**Extracted records**
===

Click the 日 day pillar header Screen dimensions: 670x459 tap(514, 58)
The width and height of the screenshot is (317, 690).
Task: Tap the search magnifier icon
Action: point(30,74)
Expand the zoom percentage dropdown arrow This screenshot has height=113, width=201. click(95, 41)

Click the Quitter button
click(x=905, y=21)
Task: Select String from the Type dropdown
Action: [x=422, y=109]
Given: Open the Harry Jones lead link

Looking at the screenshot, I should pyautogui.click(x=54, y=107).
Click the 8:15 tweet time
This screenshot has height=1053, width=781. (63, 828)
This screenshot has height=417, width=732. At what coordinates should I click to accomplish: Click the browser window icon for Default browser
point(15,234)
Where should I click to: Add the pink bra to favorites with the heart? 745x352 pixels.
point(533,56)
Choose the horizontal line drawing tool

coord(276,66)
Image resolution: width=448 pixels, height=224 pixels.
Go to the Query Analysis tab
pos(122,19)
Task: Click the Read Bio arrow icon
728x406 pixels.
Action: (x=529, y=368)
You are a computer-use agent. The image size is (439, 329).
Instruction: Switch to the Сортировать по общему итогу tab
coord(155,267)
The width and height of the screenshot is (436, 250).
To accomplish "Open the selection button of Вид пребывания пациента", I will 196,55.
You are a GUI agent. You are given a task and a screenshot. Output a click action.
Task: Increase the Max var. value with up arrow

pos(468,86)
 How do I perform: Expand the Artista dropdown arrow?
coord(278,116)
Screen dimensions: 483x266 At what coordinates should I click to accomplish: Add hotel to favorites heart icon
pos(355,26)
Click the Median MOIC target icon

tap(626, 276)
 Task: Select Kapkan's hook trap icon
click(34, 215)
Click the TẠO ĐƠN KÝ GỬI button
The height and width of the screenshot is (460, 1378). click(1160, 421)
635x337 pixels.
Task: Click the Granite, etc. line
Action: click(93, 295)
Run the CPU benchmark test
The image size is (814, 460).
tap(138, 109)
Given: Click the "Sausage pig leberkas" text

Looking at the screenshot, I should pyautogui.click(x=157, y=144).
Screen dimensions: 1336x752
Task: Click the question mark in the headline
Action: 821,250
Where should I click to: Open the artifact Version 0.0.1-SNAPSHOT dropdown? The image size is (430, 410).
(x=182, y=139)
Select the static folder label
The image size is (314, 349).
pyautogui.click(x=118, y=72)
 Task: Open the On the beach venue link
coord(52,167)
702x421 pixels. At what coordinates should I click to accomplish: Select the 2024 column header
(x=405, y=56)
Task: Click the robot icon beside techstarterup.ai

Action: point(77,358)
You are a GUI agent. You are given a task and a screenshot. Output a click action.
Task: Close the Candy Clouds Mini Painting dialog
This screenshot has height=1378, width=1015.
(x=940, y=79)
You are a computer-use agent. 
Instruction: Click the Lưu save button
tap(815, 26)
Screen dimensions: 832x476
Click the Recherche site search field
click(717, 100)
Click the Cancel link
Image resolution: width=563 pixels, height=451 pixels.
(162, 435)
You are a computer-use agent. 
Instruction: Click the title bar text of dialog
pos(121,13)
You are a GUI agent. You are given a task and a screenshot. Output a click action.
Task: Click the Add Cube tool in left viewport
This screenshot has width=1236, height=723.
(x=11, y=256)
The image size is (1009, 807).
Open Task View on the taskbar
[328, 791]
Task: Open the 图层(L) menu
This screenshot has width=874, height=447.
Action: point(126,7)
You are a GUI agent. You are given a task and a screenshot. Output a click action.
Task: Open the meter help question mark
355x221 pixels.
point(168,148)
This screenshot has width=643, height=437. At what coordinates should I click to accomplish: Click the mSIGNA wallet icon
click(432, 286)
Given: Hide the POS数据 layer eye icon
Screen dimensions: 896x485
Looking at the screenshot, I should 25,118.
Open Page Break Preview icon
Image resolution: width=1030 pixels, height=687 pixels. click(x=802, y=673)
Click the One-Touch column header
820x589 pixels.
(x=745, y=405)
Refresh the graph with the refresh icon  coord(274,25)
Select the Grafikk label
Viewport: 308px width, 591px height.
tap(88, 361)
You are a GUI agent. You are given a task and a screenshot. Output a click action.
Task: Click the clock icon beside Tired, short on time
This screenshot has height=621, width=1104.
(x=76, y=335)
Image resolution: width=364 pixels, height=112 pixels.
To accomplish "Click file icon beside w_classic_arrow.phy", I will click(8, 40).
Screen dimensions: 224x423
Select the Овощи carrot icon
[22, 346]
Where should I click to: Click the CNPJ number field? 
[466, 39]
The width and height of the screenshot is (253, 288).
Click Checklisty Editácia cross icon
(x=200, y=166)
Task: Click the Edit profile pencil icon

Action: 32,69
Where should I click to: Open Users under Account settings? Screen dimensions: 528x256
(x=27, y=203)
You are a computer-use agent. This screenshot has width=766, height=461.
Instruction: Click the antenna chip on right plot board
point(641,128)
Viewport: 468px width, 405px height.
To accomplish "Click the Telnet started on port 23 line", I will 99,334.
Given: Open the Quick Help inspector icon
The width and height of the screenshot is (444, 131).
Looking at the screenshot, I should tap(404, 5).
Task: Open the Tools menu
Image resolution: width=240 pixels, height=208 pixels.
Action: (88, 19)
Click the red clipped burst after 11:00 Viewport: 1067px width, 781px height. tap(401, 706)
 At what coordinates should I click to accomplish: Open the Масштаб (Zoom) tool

===

**WORK REQUIRED**
Go over the data above and copy every line that has the word "computer" in it.

**RESULT OF THIS EXERCISE**
You are a computer-use agent. The image size is (439, 329).
You are a computer-use agent. 
You are a computer-use agent. 
You are a computer-use agent. This screenshot has width=766, height=461.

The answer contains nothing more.